The agency also contends the trial judge was prejudiced in favor of Miss Perry and, consequently, was unable to conduct a fair hearing. To support this contention, the agency relies upon the court's oral opinion rendered after the court heard the evidence. In that opinion, the court explained its findings in detail. Considering this opinion as a whole, we find no prejudice. It is apparent the court reached its decision after weighing the evidence presented during the trial.

Affirmed.

MUNSON, J., concurs.

ROE, A.C.J. (dissenting)

I must dissent since I find no fraud upon this mature mother of two children. I am unable to determine from the record whether the first child was born as issue of petitioner's first marriage. The testimony reflects she discussed with a social worker giving up this first child, but declined to do so. She kept her older child and, not uncommonly, found that it was better to relinquish her second one. She had 9 months to reach this decision. There is no showing of uncertainty, or misadvice. The trial court found she was "engulfed" by the agency and assumed because it had treated her kindly in all respects and accepted her, this created an atmosphere of repayment without option. Having kept her older child, she could not contend she did not know she could keep her younger one. She simply changed her mind. That is not fraud.
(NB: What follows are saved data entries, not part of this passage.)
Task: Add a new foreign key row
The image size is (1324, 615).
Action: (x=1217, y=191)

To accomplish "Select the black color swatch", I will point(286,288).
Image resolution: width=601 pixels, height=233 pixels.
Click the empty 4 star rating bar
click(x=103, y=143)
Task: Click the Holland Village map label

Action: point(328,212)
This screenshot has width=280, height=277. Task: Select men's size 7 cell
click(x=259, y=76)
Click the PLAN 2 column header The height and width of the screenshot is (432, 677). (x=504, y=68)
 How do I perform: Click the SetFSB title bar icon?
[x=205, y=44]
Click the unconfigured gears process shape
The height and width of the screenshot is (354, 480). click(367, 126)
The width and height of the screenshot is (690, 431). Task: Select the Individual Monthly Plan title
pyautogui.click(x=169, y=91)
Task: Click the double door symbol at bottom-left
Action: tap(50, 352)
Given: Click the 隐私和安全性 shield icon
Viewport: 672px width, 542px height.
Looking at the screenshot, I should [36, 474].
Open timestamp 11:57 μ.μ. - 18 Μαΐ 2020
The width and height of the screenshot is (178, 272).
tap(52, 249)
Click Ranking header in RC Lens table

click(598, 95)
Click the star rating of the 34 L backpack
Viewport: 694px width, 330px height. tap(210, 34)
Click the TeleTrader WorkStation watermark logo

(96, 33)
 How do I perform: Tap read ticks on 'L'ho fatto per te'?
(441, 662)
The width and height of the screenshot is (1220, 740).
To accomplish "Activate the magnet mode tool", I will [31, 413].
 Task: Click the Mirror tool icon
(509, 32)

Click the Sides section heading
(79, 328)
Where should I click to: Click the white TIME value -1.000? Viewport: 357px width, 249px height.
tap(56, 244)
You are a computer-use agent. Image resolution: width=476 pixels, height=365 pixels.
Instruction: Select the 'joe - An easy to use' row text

The unfortunate aspect is the uncertainty and effect on other relinquishments where good people have helped a woman in need and tried to provide for the unfortunate child.

Reconsideration denied March 12, 1982.

NOTES

[1] Miss Perry testified that on the preceding Monday, March 30, she contacted the judge who had approved the relinquishment to withdraw her consent. He referred her to an attorney.

[2] This case illustrates the importance of conducting all relinquishment hearings on the record. Had that procedure been followed here, it would have clarified the question presented in this appeal.

[3] Miss Perry testified that on her plane flight back to Michigan on March 25, she was sobbing and the lady in the adjacent seat sought to comfort her. When this lady learned what had happened and how Miss Perry felt, she suggested she consult legal counsel upon her arrival in Michigan.

[4] This is implicit in RCW 26.32.030(2), which requires a parent to be advised of the effect of a consent to relinquish. The consent form Miss Perry signed did not inform her that the relinquishment would have no force or effect until the court approved it, or that it was not revocable except for fraud as required by RCW 26.32.030(2). These omissions lend force to the court's finding that Miss Perry believed she had no option but to sign the consent form.